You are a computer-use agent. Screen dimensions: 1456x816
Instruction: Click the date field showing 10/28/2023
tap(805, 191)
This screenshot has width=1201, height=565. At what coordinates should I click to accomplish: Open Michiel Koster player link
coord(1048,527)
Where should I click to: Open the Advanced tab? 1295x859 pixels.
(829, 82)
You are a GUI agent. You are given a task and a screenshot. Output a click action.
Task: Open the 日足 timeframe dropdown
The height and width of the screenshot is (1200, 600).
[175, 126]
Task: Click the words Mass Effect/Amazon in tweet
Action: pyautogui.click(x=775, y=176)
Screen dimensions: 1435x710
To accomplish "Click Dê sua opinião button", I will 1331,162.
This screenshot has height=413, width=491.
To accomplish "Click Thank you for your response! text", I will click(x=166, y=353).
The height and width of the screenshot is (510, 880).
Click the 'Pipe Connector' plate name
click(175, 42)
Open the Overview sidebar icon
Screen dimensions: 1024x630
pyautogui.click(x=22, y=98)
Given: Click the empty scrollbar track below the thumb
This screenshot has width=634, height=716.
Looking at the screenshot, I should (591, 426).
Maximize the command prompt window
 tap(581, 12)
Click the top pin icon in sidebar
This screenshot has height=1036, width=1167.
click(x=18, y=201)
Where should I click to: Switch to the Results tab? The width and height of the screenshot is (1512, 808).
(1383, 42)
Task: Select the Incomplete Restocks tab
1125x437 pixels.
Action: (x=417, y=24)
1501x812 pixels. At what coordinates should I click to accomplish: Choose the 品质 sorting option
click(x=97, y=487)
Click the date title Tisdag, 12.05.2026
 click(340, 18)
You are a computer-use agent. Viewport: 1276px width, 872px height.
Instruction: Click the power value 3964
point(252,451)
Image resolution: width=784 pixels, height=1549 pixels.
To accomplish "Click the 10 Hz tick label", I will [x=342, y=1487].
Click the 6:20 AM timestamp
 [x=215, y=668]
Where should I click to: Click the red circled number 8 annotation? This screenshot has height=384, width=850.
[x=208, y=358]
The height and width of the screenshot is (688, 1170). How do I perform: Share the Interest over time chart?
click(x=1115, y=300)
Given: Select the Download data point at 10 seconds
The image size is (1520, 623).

■ The task ■
Lines with "will": copy every one of them from the listing above.

■ Solution below ■
To accomplish "Click Dê sua opinião button", I will 1331,162.
To accomplish "Click Thank you for your response! text", I will click(x=166, y=353).
To accomplish "Click the 10 Hz tick label", I will [x=342, y=1487].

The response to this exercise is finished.